# Separating family after divorce



## Begin again (Jul 4, 2016)

Soon to be ex and I have been separated 8 months. He has one brother, but doesn't have anything in common with him and doesn't voluntarily spend time with him. He likes my brother and kinda invited himself to see my brother and his family during a vacation to the same beach town "so the cousins could see each other."

We were getting along, so I said it was fine, but he's pulled some BS and I'm distancing myself from him again.

Not sure how to handle things with my brother. It's not like he's a close friend of my soon to be ex. I don't want to start any problems, but I also don't feel 100% comfortable with the situation. Thoughts. I'm not sure I can even articulate why other than if we aren't getting along, I don't think he should hang out with my brother.
_Posted via Mobile Device_


----------



## Yeswecan (Jul 25, 2014)

And I think you are right. Ex means just that. Includes family members IMO. It allows you to move on with your life without a constant reminder with your Ex sharing egg nog at your brothers every Christmas.


----------



## MrsHolland (Jun 18, 2016)

Here divorce was reasonably amicable and we both remained in contact with each others family, in fact we remain in constant contact with each other as there is so much that relates to kids and investments. My ex and dad have dinner together a few times a year, they are adults and I have no interest in micro managing anyone's life. Ex is always invited to Christmas with my family, birthdays and other big events. 

If we were not amicable post divorce then yes it would bother me if he remained in contact with my family but unless there was some toxic behaviour then I would still keep out of other peoples relationships. I know if pushed my family would have 100% loyalty to me but as all involved are decent people then I have no concerns about how much contact they have. As always it depends on the situation and the people involved.
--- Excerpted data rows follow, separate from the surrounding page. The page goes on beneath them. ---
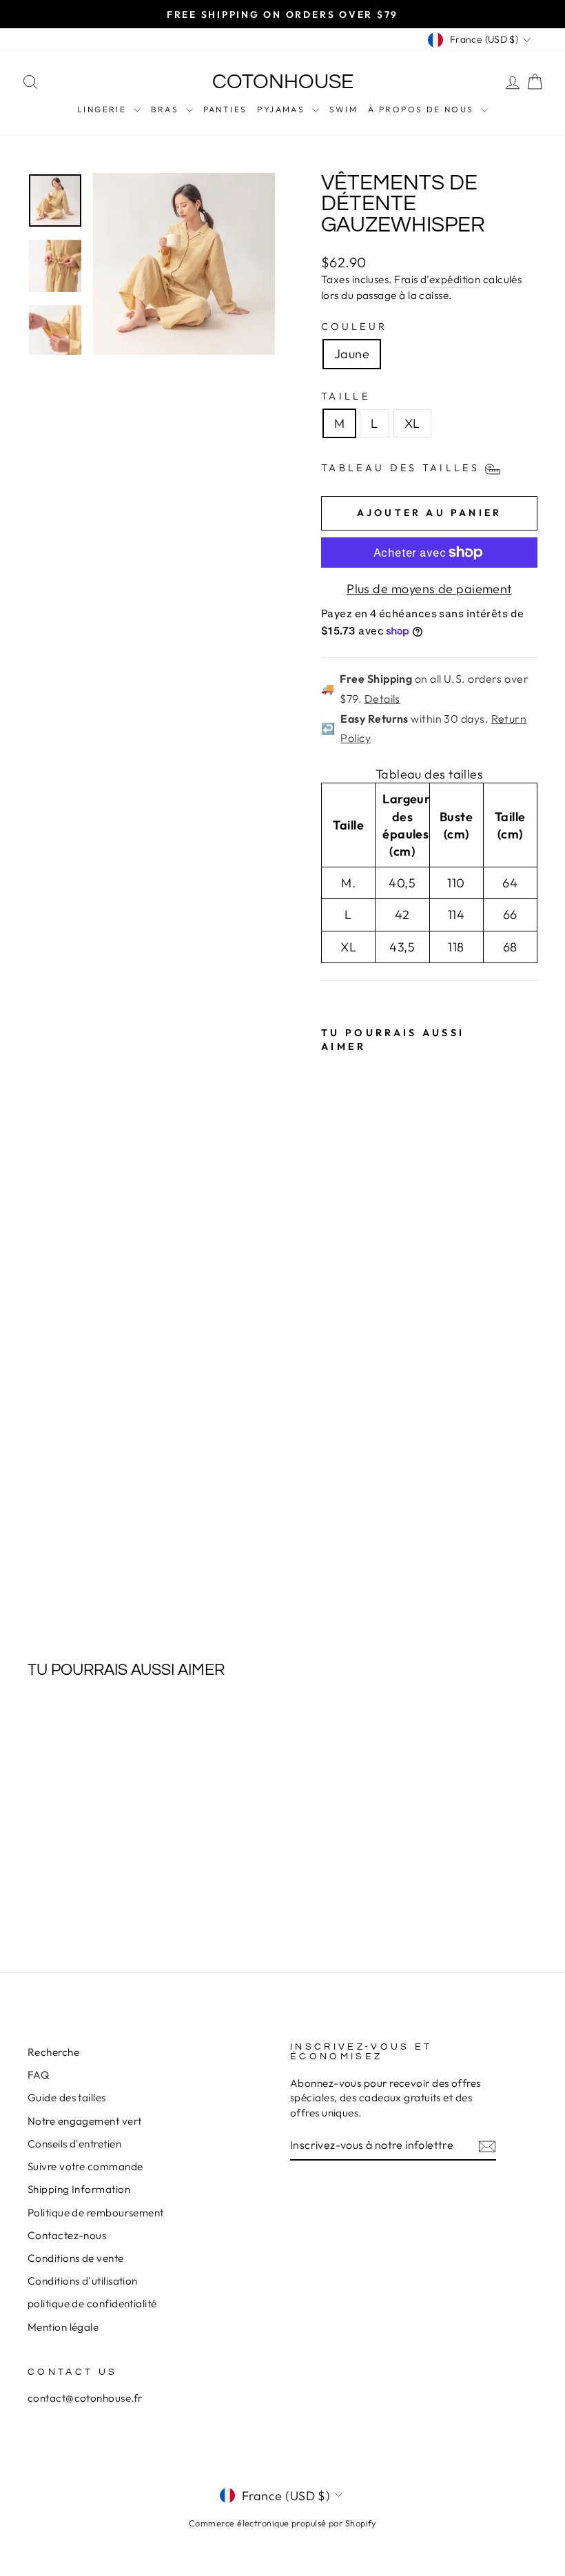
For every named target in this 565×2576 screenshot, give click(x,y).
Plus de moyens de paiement (429, 589)
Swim (343, 109)
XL (412, 423)
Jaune (351, 354)
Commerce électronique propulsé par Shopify (282, 2522)
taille (345, 396)
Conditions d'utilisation (83, 2280)
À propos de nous (422, 109)
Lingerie (103, 109)
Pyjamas (282, 109)
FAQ (38, 2074)
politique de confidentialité (92, 2303)
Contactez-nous (67, 2235)
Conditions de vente (76, 2258)
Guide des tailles (67, 2097)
Bottom line, my kids are better off living like this post divorce than with division between extended family just because their parents chose to divorce.


----------



## Begin again (Jul 4, 2016)

MrsHolland said:


> Here divorce was reasonably amicable and we both remained in contact with each others family, in fact we remain in constant contact with each other as there is so much that relates to kids and investments. My ex and dad have dinner together a few times a year, they are adults and I have no interest in micro managing anyone's life. Ex is always invited to Christmas with my family, birthdays and other big events.
> 
> If we were not amicable post divorce then yes it would bother me if he remained in contact with my family but unless there was some toxic behaviour then I would still keep out of other peoples relationships. I know if pushed my family would have 100% loyalty to me but as all involved are decent people then I have no concerns about how much contact they have. As always it depends on the situation and the people involved.
> 
> Bottom line, my kids are better off living like this post divorce than with division between extended family just because their parents chose to divorce.
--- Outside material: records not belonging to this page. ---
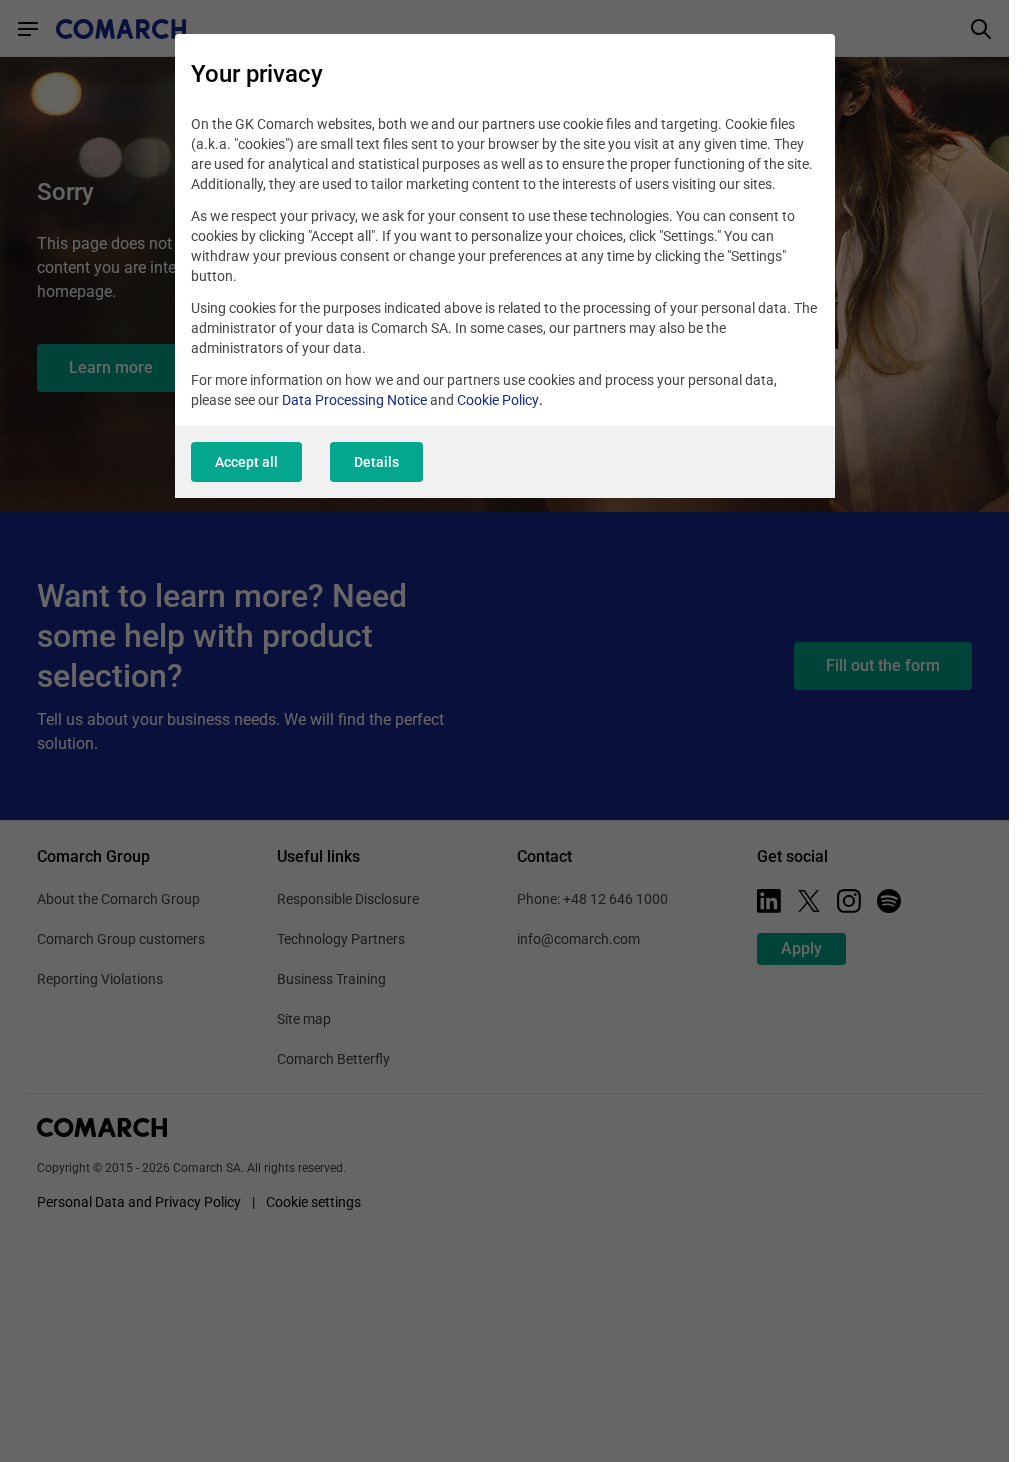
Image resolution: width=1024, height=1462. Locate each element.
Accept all (246, 462)
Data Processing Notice (354, 400)
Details (376, 462)
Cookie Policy (498, 400)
Yes, that's kinda where I'm at, too. I kinda wish he would just go his own way, and no one in my family wants anything to do with his, but he actually likes my family better than his own. Guess I'll try to be the bigger person. Again, I'd prefer he just step away without me having to ask. 
_Posted via Mobile Device_


----------



## Cooper (Apr 18, 2008)

Give it some time, more than likely it will evolve into full separation of families. It is still early and there is still emotional attachment involved, I hate to use the term "out of sight/out of mind", but the longer you are separated/divorced the further away from your family your ex will drift as he rebuilds his own life and your family will think about him less and less as you rebuild your life. 

If it doesn't evolve naturally then you need to tell your family you're not comfortable with him still being in the picture. But...you can't control what others do, if your brother wants to stay friends you may need to accept that but can ask your brother to respect your boundaries of not wanting to be around the ex, so no inviting him to family events.